In spite of this obsession with quality, the no-tolerance culture took a long time to seep in. Mathur and Deshpande, for example, were frequently fielding ‘adjust kar lijiye’ (let it pass) requests. Vendors would admit that their product had a slight problem but promised to set it right the next time round. What the Maruti materials team had to do was to see why a supplier was not being able to stick to the tolerance levels—was the basic process under control, making this a random occurrence and, therefore, meriting a waiver, or was there some serious flaw in the manufacturing process? Maruti engineers working in the purchase and vendor development departments would spend at least half a day every day on the shop floors of suppliers.
Some of the vendors, especially among the joint ventures (there were one or two that had come in using political clout), even complained to the government that the Maruti management was being very rigid on quality. But the government refused to interfere. Senior executives in charge of vendor development often never came to know about these incidents and hence functioned with supreme confidence.

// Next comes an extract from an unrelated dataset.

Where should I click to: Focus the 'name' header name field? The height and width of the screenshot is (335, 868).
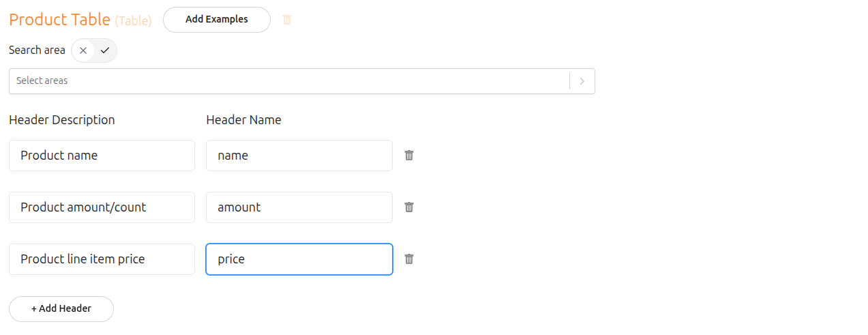(299, 156)
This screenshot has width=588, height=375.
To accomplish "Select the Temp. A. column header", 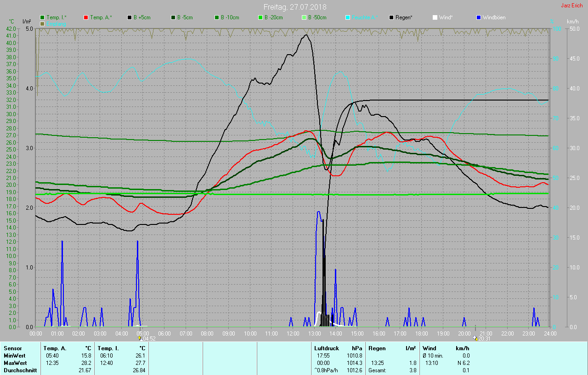I will click(55, 348).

Others decided to seize the opportunity to change themselves. Kapur sent workers to Japan, in groups of ten or twelve, for six months’ training in Koyo Seiko. Sona Steering would invite engineers from Koyo Seiko and also get help from Maruti so that quality levels could improve. Bharat Forge was another group that took full advantage of the exposure to Japanese manufacturing practices. Krishna Maruti invited top-level Japanese experts to help improve systems and educate its employees on how to produce consistent quality.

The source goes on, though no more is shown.